Parallels Desktop 3.0 for Mac

Jun 01, 2007

Virtualization is an essential tool these days for cross-platform development and testing. Parallels is a piece of software that allows you to create virtual machines that can run a variety of operating systems such as Linux and Windows. I use a MacBook Pro, so in order to run other operating systems, Parallels is the way to go.


Version 3.0 of Parallels Desktop for the Mac is on the verge of being released this June. If you are currently a Parallels Desktop for Mac customer, you can upgrade for only $40 before June 6th. That’s 50% off! Whoo!
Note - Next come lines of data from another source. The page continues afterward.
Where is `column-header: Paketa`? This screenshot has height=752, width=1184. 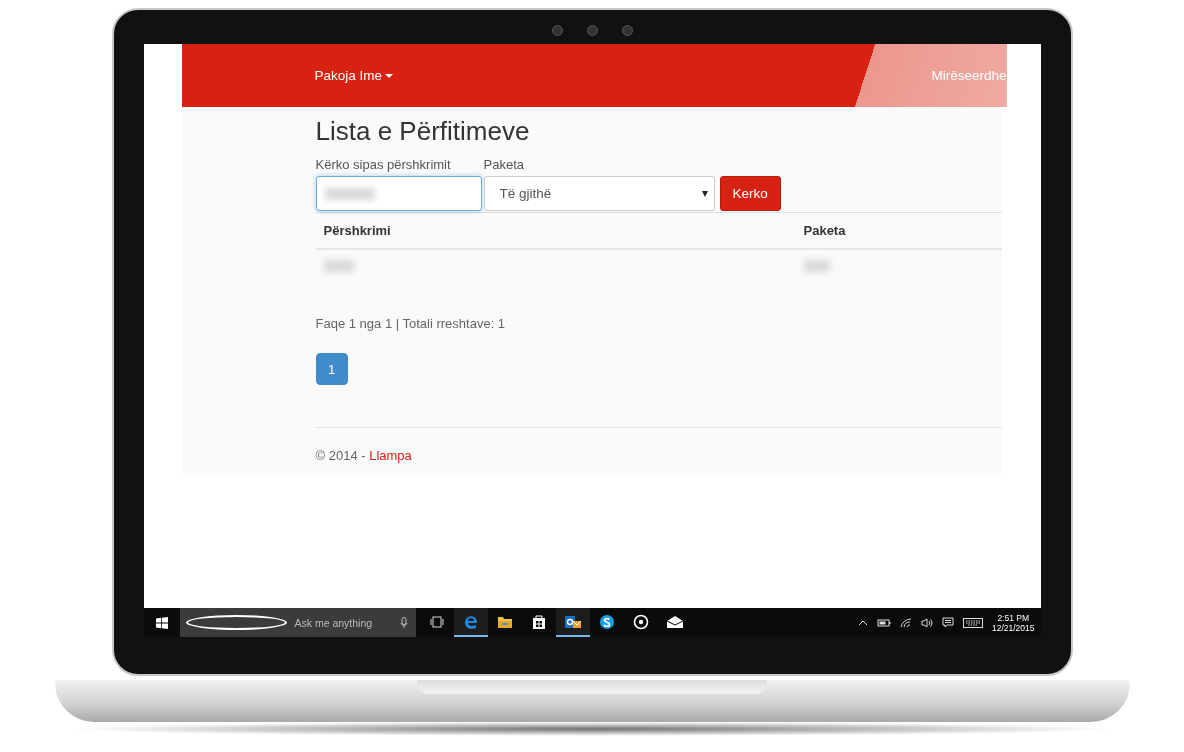
column-header: Paketa is located at coordinates (898, 230).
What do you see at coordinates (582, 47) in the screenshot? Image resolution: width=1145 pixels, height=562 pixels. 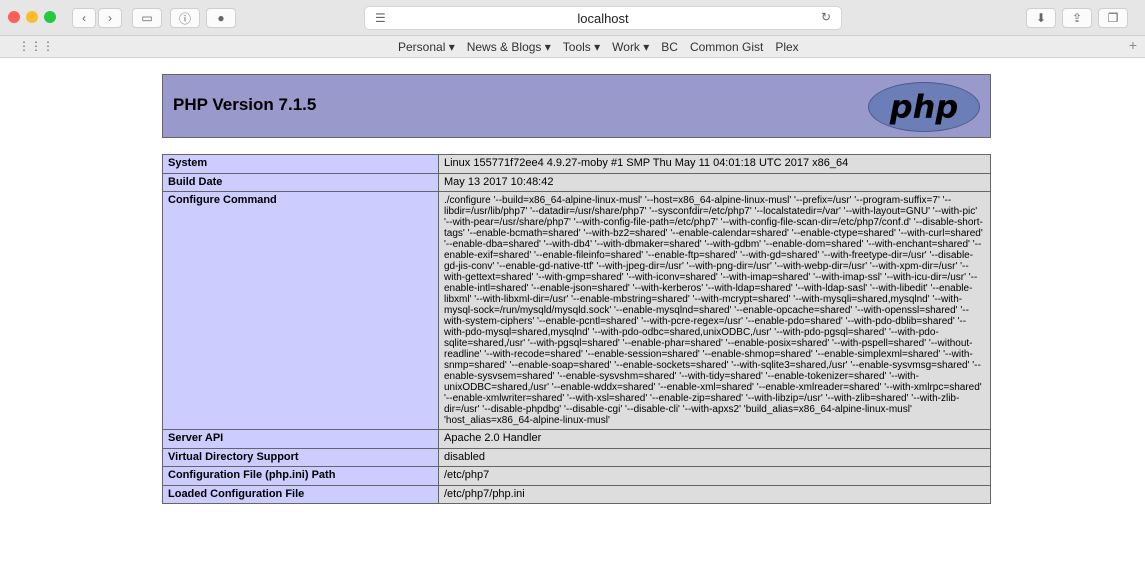 I see `bookmark-tools: Tools ▾` at bounding box center [582, 47].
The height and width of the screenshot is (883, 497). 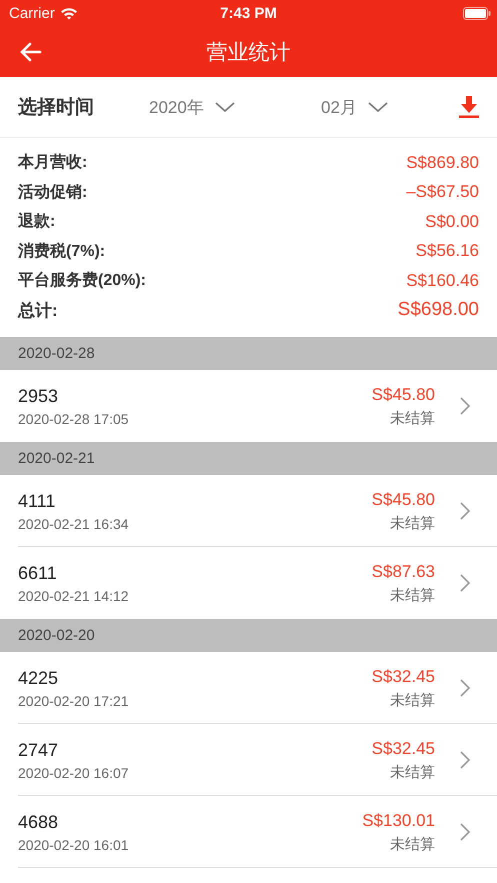 What do you see at coordinates (248, 53) in the screenshot?
I see `page-title: 营业统计` at bounding box center [248, 53].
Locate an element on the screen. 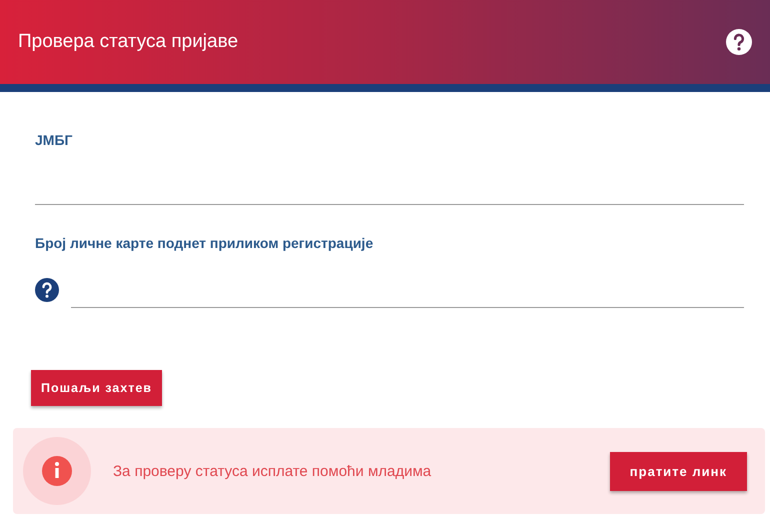 This screenshot has height=532, width=770. submit-button: Пошаљи захтев is located at coordinates (96, 388).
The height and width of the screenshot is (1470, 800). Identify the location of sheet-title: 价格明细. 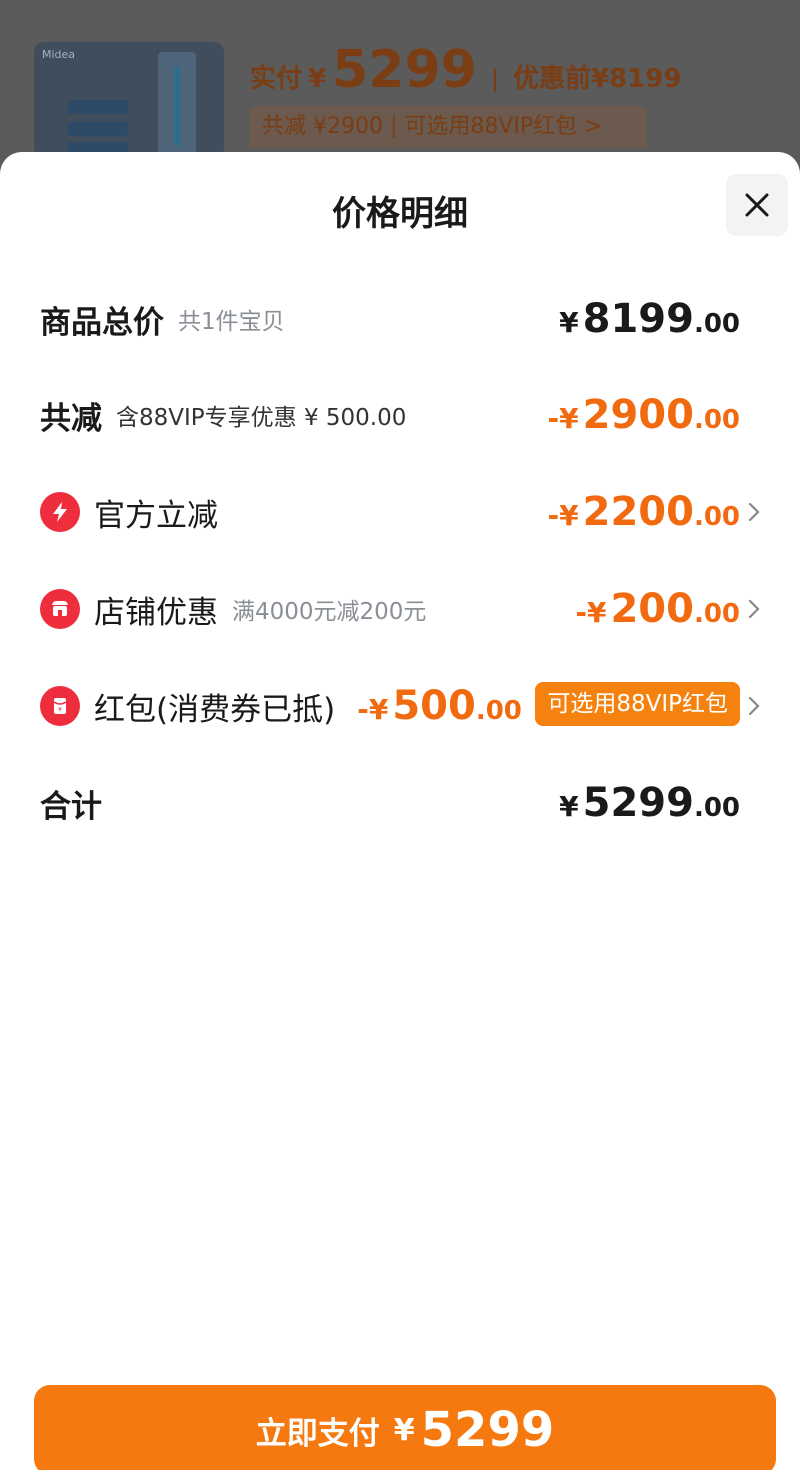
(400, 214).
Here’s a list of new features:
Completely Seamless User Experience:

  • Cross OS application & file integration with Parallels SmartSelect
  • Offline access to virtual machine files with Paralles Explorer
  • Coherence 2.0, including shared folders and UI enhancements
  • Linux Tools for seamless integration betwen Mac OS X and Linux

Native Hardware Experience

  • 3D graphics support to play the hottest games and run the most popular applications
  • Expanded support for USB 2.0 devices
  • USB connection assistant quickly connects you to your OS of choice
  • Shared printers for cross OS printing
  • Significantly enhancements performance and audio quality

Protection against Mishaps

  • Hit a problem? Quickly and easily go back in time to a clean VM state
  • Bulletproof your VMs with SnapShots
  • Control the levels of integration and isolation with Security Manager
  • Make your virtual machine read-only
  • Get virus and spyware protection with a FREE 6-month Kaspersky
    subscription trial

They claim that 3D graphics are supported now, so you can run your favorite Windows games. I assume that you can run other 3D applications such as Autodesk Inventor or 3D Studio Max. I am curious if 3D acceleration is supported for Linux VMs.
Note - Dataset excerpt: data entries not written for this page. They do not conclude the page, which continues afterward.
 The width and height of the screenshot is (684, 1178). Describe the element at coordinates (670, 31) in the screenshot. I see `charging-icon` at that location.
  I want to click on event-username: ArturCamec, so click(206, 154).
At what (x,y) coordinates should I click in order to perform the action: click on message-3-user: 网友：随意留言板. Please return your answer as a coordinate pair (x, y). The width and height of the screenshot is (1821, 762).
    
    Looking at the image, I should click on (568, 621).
I’ve already pre-ordered my upgrade. If you have a Intel-based Mac, you should seriously consider giving Parallels a try.


  1. I am loolking at buying a Mac Book Pro (verses Dell Latitude) but HAVE to be able to run Autodesk Inventor (3D parametric modeling). I have seen a lot of traffic on the subject in other forums, but no definitive yes or no. I am looking at buying the 17″ Mac Book Pro, 2.4 GHz, 4 GB Ram etc. I need to be able to work with models with a few hundred parts, not huge but sizable.

    Is any body successfully running Inventor?



    Comment by tszjwg — October 14, 2007 @ 4:59 am

  2. Based on my experience with playing Guild Wars in it will probably work, it will just be slow if you maximize the window.

    For starters, I got my 15″ MacBook Pro back in January 2007 and it has the ATI video card which is not a great 3D card. The new laptops have the nVidia chip which is far superior. Secondly, Parallels has released another version since I tested it which was said to improve 3D performance.

    So, you’ll have to give it a try. If you can, allocate 2GB of RAM to the VM. You probably can’t go above 2GB, but it doesn’t matter since 32-bit XP can’t see above 2GB anyways (unless you enable PAE, but you are still capped at 2GB per process). I don’t remember if you can specify an real hard drive partition or you need to use a file to hold the VM’s data. If you can only do a file, then you are best allocating the entire disc space upfront and not using the expanding file. The expanding file kills performance.

    Good luck and I’d be curious what your results are.